## Task prompt:
The listing below holds a line with "Image resolution: width=1456" and a line with "You are a computer-use agent. Viewport: 759px". Reproduce those two lines exactly, plus everything between them.

## Dataset excerpts:
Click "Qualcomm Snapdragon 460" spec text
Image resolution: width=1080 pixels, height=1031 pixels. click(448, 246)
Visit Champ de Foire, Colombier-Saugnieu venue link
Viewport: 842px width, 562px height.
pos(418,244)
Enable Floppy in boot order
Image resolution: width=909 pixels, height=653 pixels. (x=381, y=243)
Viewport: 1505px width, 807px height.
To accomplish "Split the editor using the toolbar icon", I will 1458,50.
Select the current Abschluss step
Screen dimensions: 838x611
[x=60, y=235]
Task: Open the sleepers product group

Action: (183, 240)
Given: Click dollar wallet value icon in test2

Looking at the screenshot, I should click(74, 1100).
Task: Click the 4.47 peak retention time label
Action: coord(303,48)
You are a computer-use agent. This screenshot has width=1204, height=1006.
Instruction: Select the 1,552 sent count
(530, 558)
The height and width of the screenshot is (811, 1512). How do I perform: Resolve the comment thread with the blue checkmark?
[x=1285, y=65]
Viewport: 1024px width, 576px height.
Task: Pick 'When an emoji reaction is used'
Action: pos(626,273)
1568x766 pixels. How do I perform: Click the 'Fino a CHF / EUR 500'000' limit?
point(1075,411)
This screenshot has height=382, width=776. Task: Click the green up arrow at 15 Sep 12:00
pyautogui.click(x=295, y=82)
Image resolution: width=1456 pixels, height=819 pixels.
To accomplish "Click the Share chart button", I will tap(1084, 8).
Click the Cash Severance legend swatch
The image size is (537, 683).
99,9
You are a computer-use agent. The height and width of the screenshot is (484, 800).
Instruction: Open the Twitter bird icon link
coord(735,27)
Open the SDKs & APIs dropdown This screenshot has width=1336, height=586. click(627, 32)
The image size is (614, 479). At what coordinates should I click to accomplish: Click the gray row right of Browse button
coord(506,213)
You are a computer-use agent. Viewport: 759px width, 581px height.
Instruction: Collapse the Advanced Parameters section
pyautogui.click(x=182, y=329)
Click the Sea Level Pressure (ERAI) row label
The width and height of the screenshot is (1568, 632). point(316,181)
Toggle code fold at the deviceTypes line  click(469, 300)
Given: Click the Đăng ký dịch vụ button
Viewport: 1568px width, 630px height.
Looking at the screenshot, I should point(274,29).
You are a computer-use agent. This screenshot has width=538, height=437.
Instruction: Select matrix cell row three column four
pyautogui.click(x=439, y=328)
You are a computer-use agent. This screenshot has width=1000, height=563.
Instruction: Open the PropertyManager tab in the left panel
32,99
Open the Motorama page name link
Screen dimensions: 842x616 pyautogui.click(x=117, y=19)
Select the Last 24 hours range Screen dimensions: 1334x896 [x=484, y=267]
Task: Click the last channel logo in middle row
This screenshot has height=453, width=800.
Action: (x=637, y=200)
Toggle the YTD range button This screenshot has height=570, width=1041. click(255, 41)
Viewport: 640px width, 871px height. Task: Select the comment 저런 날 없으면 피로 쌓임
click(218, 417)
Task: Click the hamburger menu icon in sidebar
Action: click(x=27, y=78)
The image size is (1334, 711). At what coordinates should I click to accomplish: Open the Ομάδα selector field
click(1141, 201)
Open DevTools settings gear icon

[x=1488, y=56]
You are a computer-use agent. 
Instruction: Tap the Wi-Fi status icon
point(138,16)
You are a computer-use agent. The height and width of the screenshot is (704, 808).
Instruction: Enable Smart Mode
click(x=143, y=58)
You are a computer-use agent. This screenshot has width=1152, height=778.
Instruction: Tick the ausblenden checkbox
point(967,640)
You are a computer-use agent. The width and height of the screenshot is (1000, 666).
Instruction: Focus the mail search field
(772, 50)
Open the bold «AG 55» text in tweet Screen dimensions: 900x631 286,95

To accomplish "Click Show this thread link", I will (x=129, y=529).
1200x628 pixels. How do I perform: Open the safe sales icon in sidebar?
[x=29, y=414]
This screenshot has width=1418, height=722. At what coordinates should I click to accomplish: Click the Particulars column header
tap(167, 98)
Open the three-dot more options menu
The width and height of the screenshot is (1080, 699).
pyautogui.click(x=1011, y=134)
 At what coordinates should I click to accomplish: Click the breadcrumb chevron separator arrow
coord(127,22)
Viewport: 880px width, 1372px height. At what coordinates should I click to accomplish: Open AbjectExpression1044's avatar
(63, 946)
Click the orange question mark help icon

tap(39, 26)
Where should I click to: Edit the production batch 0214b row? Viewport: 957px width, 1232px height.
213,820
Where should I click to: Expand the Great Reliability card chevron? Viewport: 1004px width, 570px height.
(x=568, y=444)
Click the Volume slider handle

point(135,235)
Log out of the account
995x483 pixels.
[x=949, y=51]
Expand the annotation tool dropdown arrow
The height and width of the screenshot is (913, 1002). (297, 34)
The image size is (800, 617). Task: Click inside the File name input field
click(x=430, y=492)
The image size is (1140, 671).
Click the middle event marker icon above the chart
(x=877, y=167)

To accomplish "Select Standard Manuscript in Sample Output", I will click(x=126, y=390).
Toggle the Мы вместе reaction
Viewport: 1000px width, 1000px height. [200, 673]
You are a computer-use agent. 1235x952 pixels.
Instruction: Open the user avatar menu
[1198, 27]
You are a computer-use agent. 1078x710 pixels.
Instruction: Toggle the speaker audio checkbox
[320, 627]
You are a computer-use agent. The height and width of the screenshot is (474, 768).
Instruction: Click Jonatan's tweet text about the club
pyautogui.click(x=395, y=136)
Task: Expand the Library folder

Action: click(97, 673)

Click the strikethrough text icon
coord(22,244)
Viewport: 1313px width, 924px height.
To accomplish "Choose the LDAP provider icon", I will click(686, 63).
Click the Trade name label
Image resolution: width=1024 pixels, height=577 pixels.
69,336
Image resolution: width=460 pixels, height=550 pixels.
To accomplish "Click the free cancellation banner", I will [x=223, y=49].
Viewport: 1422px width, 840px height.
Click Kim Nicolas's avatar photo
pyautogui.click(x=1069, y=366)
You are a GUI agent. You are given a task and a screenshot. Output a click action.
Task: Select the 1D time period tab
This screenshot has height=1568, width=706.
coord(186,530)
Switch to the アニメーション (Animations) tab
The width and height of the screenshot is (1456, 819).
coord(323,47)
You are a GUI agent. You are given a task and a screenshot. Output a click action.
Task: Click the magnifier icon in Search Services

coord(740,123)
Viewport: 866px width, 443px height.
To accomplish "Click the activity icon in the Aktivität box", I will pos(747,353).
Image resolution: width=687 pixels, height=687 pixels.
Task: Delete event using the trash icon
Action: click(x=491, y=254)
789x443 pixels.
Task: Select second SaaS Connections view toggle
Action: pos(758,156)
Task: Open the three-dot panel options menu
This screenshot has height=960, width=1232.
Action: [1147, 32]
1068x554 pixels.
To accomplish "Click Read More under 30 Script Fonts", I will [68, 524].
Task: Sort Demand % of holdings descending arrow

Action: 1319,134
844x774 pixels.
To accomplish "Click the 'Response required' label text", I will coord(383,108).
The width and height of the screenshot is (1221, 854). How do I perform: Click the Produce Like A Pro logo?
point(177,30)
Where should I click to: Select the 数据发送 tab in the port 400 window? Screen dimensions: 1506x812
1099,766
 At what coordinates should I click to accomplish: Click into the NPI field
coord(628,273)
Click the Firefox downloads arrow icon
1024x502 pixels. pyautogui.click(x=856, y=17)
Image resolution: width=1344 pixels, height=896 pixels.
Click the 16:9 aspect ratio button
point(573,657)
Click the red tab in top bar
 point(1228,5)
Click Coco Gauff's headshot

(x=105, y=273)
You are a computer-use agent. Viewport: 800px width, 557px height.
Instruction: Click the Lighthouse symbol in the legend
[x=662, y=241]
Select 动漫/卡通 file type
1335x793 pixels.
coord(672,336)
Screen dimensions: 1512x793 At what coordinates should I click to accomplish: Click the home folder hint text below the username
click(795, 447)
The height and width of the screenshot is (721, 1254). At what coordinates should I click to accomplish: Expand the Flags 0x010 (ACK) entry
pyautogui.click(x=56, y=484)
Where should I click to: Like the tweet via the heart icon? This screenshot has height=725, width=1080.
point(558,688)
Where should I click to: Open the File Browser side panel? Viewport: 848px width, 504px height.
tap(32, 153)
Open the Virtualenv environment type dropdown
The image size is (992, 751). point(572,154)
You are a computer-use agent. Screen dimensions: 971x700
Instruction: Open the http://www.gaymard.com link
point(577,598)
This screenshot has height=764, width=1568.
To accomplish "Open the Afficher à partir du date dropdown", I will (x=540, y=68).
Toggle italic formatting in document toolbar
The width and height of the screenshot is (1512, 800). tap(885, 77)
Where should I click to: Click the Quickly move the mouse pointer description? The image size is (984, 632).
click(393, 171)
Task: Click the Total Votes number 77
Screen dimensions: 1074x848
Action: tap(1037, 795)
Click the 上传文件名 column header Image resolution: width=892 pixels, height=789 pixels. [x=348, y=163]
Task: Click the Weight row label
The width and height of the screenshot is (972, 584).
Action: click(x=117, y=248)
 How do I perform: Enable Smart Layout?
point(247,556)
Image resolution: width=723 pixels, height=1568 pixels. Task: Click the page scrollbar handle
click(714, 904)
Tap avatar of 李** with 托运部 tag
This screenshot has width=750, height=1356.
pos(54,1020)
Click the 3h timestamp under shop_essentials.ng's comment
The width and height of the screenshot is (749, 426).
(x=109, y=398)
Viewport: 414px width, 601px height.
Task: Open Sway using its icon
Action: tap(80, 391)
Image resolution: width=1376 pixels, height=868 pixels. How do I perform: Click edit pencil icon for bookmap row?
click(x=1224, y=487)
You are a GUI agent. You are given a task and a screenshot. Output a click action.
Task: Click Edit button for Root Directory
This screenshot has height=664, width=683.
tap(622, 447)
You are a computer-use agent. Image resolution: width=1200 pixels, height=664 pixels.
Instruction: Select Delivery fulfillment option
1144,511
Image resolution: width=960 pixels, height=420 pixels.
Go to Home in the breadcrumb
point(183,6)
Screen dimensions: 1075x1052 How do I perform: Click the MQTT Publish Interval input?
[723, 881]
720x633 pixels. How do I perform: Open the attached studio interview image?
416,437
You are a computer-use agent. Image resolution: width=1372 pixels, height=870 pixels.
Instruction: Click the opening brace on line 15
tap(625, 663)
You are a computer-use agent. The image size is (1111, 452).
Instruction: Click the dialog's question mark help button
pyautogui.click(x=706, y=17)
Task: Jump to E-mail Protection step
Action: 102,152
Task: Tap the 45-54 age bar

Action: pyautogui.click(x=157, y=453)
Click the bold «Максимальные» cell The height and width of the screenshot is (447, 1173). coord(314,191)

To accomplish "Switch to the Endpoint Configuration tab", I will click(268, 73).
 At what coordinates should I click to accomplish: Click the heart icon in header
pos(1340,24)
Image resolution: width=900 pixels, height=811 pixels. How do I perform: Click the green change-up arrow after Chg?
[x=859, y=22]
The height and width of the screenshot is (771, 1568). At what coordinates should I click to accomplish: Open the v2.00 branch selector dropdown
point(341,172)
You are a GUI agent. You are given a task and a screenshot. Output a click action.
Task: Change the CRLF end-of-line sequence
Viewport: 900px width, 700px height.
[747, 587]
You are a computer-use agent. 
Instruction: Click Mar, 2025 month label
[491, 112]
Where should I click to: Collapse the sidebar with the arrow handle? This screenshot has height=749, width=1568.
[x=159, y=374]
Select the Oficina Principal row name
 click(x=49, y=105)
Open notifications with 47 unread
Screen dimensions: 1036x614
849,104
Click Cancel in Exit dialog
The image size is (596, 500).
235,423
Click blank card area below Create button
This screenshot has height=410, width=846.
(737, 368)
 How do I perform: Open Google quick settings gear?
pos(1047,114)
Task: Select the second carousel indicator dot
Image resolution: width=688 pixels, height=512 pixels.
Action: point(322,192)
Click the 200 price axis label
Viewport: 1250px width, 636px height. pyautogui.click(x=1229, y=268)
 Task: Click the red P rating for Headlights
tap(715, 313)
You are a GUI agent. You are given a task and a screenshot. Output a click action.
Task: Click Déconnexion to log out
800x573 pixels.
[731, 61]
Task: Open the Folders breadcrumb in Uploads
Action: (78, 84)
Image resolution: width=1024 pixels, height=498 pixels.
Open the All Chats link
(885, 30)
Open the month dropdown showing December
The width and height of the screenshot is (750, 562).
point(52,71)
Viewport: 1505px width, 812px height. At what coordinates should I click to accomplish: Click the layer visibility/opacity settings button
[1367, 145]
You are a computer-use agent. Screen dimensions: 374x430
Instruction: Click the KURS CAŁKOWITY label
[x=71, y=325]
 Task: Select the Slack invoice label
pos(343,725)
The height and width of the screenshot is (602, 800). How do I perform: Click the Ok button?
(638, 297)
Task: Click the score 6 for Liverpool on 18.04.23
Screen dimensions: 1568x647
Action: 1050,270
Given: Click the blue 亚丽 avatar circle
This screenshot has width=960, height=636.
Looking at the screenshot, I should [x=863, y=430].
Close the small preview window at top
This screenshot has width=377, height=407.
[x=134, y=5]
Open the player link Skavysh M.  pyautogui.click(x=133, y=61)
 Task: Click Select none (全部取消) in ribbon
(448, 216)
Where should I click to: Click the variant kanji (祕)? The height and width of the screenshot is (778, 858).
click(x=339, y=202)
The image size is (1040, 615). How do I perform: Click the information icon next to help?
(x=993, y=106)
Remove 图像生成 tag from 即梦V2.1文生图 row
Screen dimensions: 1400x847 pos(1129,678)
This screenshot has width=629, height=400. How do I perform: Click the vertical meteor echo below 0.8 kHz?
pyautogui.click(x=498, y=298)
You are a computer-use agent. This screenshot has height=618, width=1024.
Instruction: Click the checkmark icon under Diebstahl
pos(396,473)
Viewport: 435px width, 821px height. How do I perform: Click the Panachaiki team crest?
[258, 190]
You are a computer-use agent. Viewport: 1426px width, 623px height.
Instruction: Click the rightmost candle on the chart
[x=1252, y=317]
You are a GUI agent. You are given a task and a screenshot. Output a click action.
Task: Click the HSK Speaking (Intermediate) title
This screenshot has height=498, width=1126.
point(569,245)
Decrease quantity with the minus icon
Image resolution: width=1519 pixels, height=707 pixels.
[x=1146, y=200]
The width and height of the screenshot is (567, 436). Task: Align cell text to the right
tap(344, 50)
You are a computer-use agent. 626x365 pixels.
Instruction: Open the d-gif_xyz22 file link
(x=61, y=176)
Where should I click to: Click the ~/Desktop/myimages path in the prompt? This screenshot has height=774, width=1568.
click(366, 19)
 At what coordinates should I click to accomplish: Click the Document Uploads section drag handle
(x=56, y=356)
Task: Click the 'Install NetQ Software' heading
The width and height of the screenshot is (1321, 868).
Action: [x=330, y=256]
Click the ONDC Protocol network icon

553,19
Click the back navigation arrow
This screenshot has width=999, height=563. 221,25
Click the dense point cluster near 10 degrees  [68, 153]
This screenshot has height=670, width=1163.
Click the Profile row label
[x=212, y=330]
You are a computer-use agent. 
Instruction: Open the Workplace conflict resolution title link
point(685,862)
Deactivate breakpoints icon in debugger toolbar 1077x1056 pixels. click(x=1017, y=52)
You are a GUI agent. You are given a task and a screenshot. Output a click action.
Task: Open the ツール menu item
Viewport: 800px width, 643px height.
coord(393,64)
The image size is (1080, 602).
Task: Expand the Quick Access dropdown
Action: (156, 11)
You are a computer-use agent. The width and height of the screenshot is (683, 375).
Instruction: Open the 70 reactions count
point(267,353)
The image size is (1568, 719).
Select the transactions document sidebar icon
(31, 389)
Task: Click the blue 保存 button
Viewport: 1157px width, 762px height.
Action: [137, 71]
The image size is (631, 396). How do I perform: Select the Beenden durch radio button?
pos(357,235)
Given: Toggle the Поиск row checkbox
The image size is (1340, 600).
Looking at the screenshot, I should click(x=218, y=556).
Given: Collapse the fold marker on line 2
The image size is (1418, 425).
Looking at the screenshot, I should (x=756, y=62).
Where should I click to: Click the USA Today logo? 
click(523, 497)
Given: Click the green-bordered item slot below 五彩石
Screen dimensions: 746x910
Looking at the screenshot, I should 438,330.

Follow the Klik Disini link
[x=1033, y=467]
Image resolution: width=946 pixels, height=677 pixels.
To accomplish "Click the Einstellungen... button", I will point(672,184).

## Solution to this problem:
Image resolution: width=1456 pixels, height=819 pixels.
To accomplish "Click the Share chart button", I will tap(1084, 8).
Click the Cash Severance legend swatch
The image size is (537, 683).
99,9
You are a computer-use agent. The height and width of the screenshot is (484, 800).
Instruction: Open the Twitter bird icon link
coord(735,27)
Open the SDKs & APIs dropdown This screenshot has width=1336, height=586. click(627, 32)
The image size is (614, 479). At what coordinates should I click to accomplish: Click the gray row right of Browse button
coord(506,213)
You are a computer-use agent. Viewport: 759px width, 581px height.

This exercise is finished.